- Born: Alvin A. Achenbaum December 11, 1925 Bronx County, New York
- Died: January 26, 2016 (aged 90) New York County, New York
- Education: University of California, Los Angeles; Columbia University
- Occupation: Marketing Management Consultant
- Spouses: Barbara Achenbaum; Leila Auerbach Goldberg Lebendig;
- Children: 3
- Website: http://achenbauminstitute.com/

= Alvin Achenbaum =

American businessman

Alvin Achenbaum (December 11, 1925 – January 26, 2016) was an advertising executive and marketing management consultant of the late 20th century. He was founder and president of the Achenbaum Institute of Marketing.

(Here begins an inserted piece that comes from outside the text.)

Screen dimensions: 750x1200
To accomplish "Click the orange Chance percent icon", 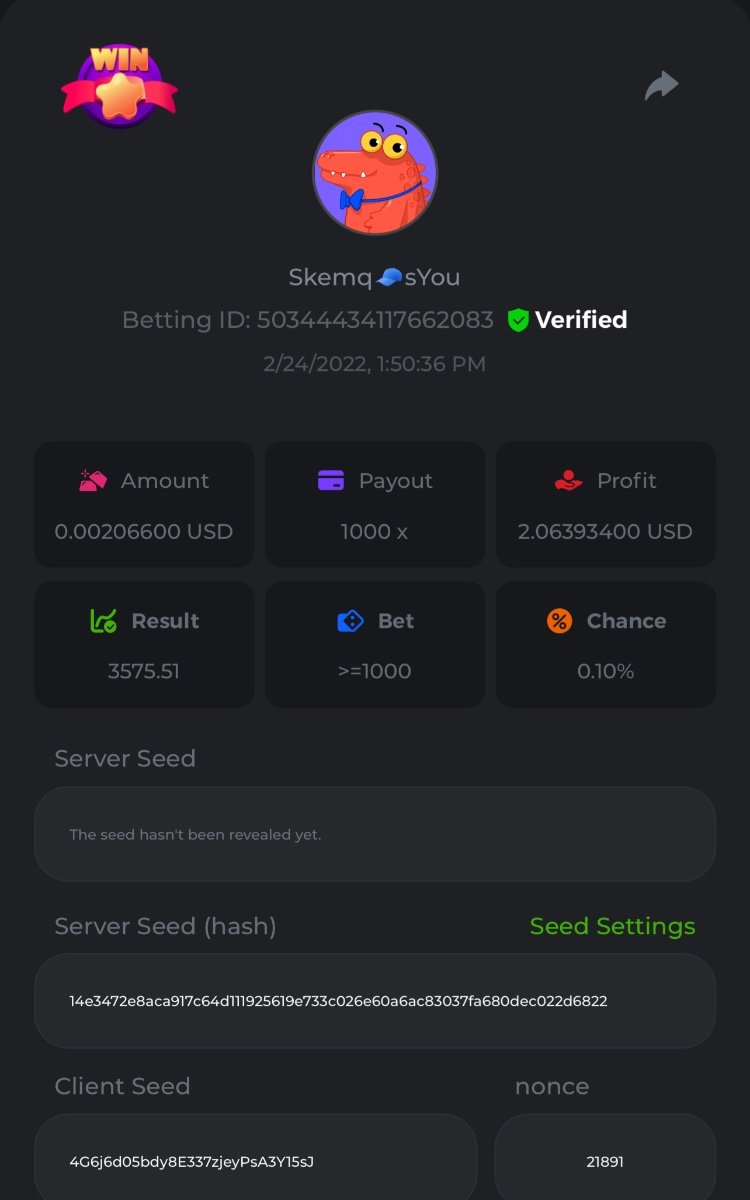I will pos(559,621).
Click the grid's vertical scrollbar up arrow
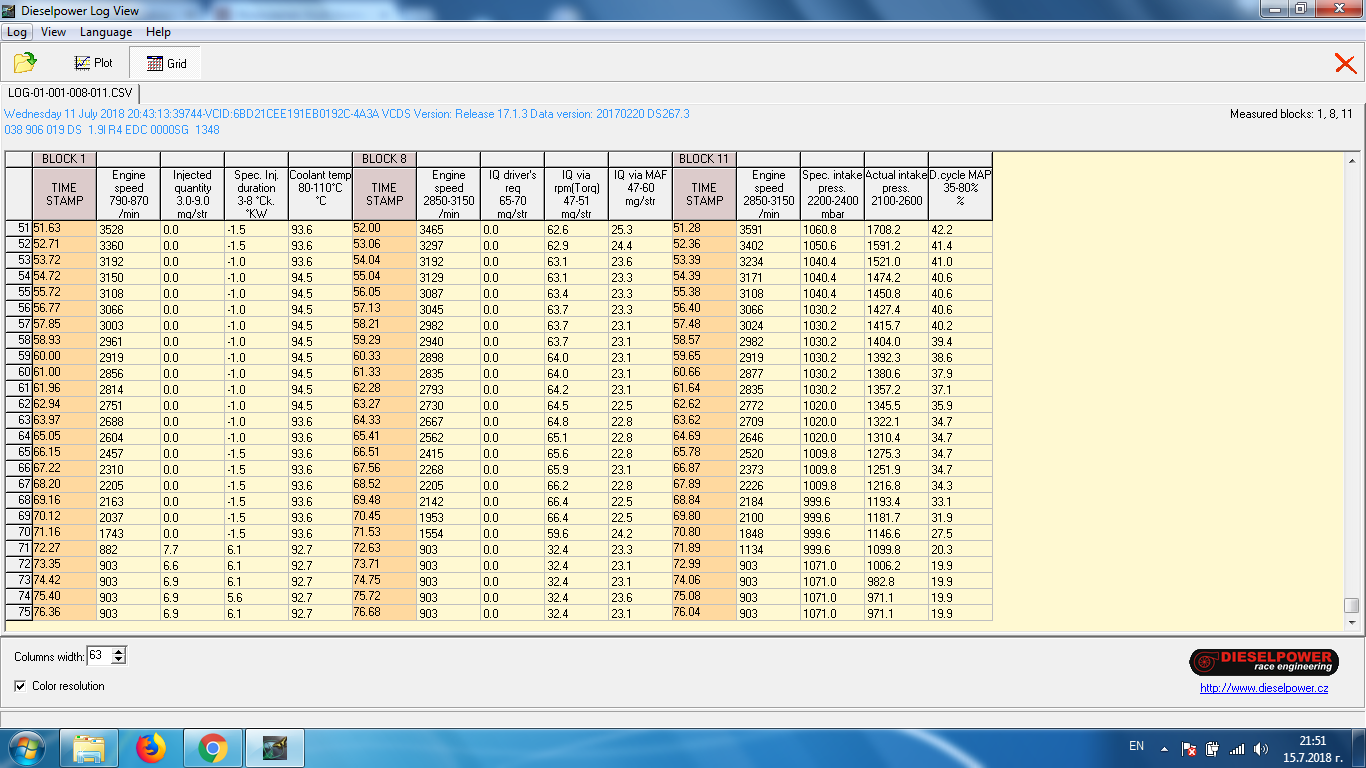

==Early life and education==
Achenbaum was born in 1925 in Bronx County, New York, the son of a dressmaker. He attended Taft High School and went on to earn a bachelor's degree in business economics from the University of California, Los Angeles and a master's degree in business economics from Columbia University. After graduating, he served as a corporal in the Army Air Corps during World War II.

==Career==
Between 1951 and 1974, Achenbaum worked in senior executive positions at McCann Erickson, J. Walter Thompson, Grey Advertising, and Ted Bates. He founded Canter, Achenbaum and Associates with Stanley Canter in 1974 and Achenbaum, Boda Associates with Pete Bogda in 1993. Among the firms he worked with were Procter and Gamble, GE, Nestle, Kraft, Honda, and the United States Department of Defense. In addition to practicing advertising, Achenbaum was an adjunct professor at Baruch College and wrote weekly columns for Advertising Age and Marketing Week. He served on the editorial boards of organizations such as the Market Research Council and the American Marketing Association. Achenbaum was elected to the Market Research Hall of Fame in 1987 and was named as one of the most important advertising people of the 20th century by Advertising Age in 2000.

In 2005, Achenbaum retired from consulting and founded the Achenbaum Institute of Marketing. The Institute donated Achenbaum's professional papers, including research studies, presentations, and speeches, to Duke University's John W. Hartman Center for Sales, Advertising & Marketing History. This amounted to more than 80,000 items and approximately 100 linear feet of material and was rare documentation of one person's career.

In 2013, the Institute established the Alvin A. Achembaum Travel Grant, which sponsors travel for marketing, research, and advertising scholars to study at the Hartman Center. In 2013, he published Lessons Learned: A Practitioner's Guide to Successful Marketing. He was also vocal in his opinions on emerging trends in advertising and marketing.

==Personal life==
Achenbaum married Masters School schoolteacher Barbara Barrow in 1984 in Dobbs Ferry, New York. They had a son, Jon, and two daughters, Lisa and Martha. He later married Leila Auerbach Goldberg Lebendig who had four children from a previous marriage. Achenbaum died on January 26, 2016. He is buried at New Montefiore Cemetery in West Babylon, New York.